Posiblemente ellos, que estaban ya con el Señor, la habían perdonado, llegaba a pensar en los instantes en que parecía que se reconciliaba con su pasado, en que la conciencia estaba más tranquila. No, no podía ser que llevasen la cuenta de sus deudas, de los desafectos en que había incurrido, causados por los intereses mundanos que durante muchos años la habían dominado. Estaba arrepentida de no haberles prestado más atenciones, de no haber estado más tiempo con ellos cuando más la necesitaban; se culpaba, por eso, de haber faltado a los deberes que como hija le correspondían; era algo de lo que se acusaba siempre que volvía a su cabeza, como si se hubiera convertido en jueza de sí misma. Restañar aquella especie de herida no era fácil; muchas veces, para que no le doliera tanto, procuraba recordar con ahínco el tiempo que había pasado en aquella casa, donde sí había cumplido con sus deberes de hija, porque ella había querido entonces mucho a sus padres, a cada uno de una manera distinta. Fue después de salir de la casa cuando comenzaron sus infidencias, provocadas por unas ansias desmedidas de disfrutar de lo que le ofrecía la vida, a una edad en la que casi no se piensa en otra cosa que en gozar de ella plenamente, de una vida a la que había que extraerle todo su jugo a base de distracciones y de fiestas. El ardor de la juventud la había apartado demasiado pronto de los padres, sin que pudiera reparar entonces en ello.

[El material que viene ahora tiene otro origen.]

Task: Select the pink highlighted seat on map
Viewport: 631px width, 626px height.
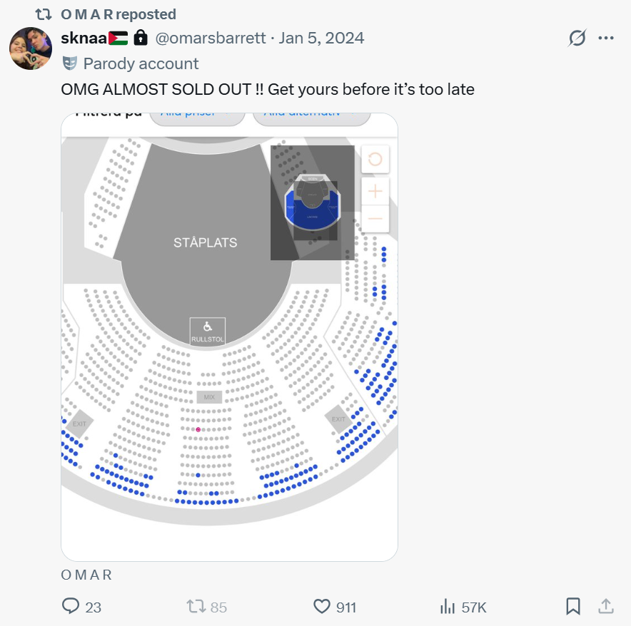Action: [x=198, y=429]
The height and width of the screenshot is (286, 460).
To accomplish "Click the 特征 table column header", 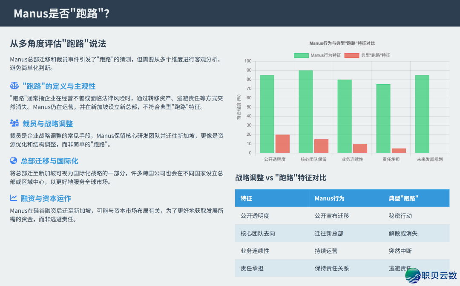I will [x=247, y=198].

La casa pasó a ser así el lugar ideal donde podía hallar el único lenitivo para sus dolores, para aquel remordimiento que atenazaba su conciencia. Los recuerdos amables que pasaban por su mente paliaban el tormento interior que padecía; poco a poco iban cediendo los dolores al sentir aquella presencia de los padres, al creer notar a veces su aliento. Estaba cada vez más segura de que la amaban incluso más que antes, con un amor que borraba todas sus faltas, los pecados de omisión que había cometido. Si el regreso a la casa había acentuado su sentimiento de culpa, un tanto adormecido durante largos periodos de tiempo, la costumbre de vivir en ella lo iba atenuando de una manera que parecía milagrosa. Era una paz nueva la que sentía a medida que pasaban los días, ya que era producida por la reconciliación, por el regreso a los años en que había sido fiel a los padres. La vida le había dado una oportunidad que no estaba dispuesta a desaprovechar de ningún modo, la oportunidad de estar para siempre unida con el espíritu de los padres, que allí en la casa continuaba estando vivo, un espíritu que la acompañaba y del que podía percibir a cada instante su cálido impulso.

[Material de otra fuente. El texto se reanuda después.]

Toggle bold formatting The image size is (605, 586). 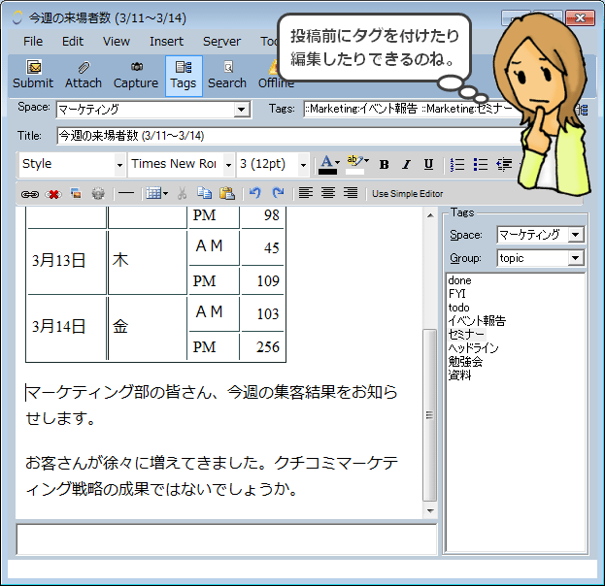pos(384,164)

Un día, después de llevar más de dos meses viviendo allí, se levantó con la sensación de que estaba ya limpia de culpa, de que era una mujer nueva, reconciliada de forma definitiva con su pasado, del que no dejaba de recordar los años transcurridos en aquella vivienda, de tal modo que se podría decir que se hallaba instalada en un mundo en el que el presente se confundía con las impresiones que procedían de aquel tiempo lejano que con tanta frecuencia evocaba. Como le había parecido ya otra vez, era como si hubiera entrado en un territorio de ficción. Aquella misma mañana en la que se sintió por fin libre de remordimientos era muy semejante a otras que había pasado cuando era niña; tenía, por efecto de tal semejanza, la impresión de que dentro de poco habría de levantarse para ir a la escuela de la señorita García, quien estaría aguardándola para enseñarle una nueva lección. Su madre, antes de salir por la puerta de la calle, le daría un beso en la frente, recomendándole una vez más que fuera aplicada en la escuela. Su padre, a esa hora, estaría ya en el campo, adonde se dirigía muy temprano, antes de que despuntara el sol tras los montes. La vida que emprendía ahora en nada se diferenciaba de la de aquellos años, estaba sujeta a las mismas costumbres, unas costumbres de pueblo que todos los demás lugareños compartían. Ella era una más allí, en el pueblo del que tal vez nunca se tenía que haber marchado.